1. Corrective exercise is total nonsense and magic all at the same time
The phrase corrective exercise is so overused in our industry. I don’t care so much about the semantics, but I do care about why we are doing it in the first place. Often it is a gimmick to convince patients we are magically fixing their issue. It’s usually sold as a basic, monotonous program completed over 4-6 weeks to see results. Do I use wall slides, diaphragmatic breathing, sidelying external rotations, etc? Sure I do. But I use it to produce intra-visit change that allows a training effect to be achieved. Here is an example of what I’m talking about. If we are not working on getting stronger, the exercise better allow us to at least modulate pain, improve tissue healing, etc. Speaking of “correctives”…
2. The warmup is “corrective exercise,” but really it is just movement variability
I have moved towards lumping most unloaded, motor control exercises as a warmup in the training program. A patient gets treated no different that a fitness client. This may be manual therapy, motor control work and very little strengthening in the early phases after surgery. This transitions to a more dynamic warmup that is likely triplanar, and this preps the system to adapt to new stressors in the fitness program. Variation in angle, speed and duration of movement should develop improved range of motion, less pain and improved performance.

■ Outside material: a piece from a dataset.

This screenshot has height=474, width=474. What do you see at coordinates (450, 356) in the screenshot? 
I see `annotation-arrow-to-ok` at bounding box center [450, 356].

3. Movement challenges make a lot of sense, I should probably do some of that
The next fad in fitness will be a return to exploratory movement and child-like play in the gym. This has already become reality at some facilities, and movement challenges between coaches and trainees is ever more popular on Instagram and social media. And I think this is great. It seems to build a more robust ability to move well. Deadlifting 2X+ bodyweight, completing AMRAP challenges, and crazy conditioning blocks will stick around. But athletes and trainers will become more focused on keeping training fresh with the influences of yoga, free running and gymnastics. This type of practice is a major weak point of mine both professionally and personally, and I hope to learn from other great coaches to improve my system this year.
4. If you complain about the fitness and rehab model being stagnant, shut up and do something about it
We can live in a frustrating world as healthcare providers. If you don’t like your reality, no one is going to change it for you. Educate your referral sources on what you do and how it delivers better outcomes and happy patients. Network with like-minded individuals. Pursue entrepreneurial opportunities that make you money and provide a creative solution. Put your head down, work hard, and when you are sure you can make a difference, do it. You don’t get to call yourself doc if you can’t step up to the plate and provide better outcomes in a way that your consumer values. The cream will only rise to the top if the public can determine what the watered down nonsense at the bottom is. That’s on us.
5. No continuing education is perfect, and you are an adult. Keep what makes sense, builds from quality evidence, and works. Forget it if it sucks.
The past year provided me with a number of opportunities to consider accelerating my balding when reading Twitter arguments. Yes, there are a number of groups that sell a product. I believe the FMS folks are improving our understanding of human movement. The Dunning group provides great technique for manipulating and dry needling. EIM teaches incorporating evidence from top researchers directly into clinical practice. And they make a bunch of money doing it. Good for them. Any of my students know that I teach skepticism and attention to ethical practice. But just because someone sells a con ed product I may not agree with does not make me want to publicly tear them down. It makes me want to explore their product, keep what makes sense, and forget what doesn’t fit what I do. If we stop attacking each other and act like adults we might convince the public that we are the best at what we do. Keep an even head, stay passionate and let’s get better at what we do.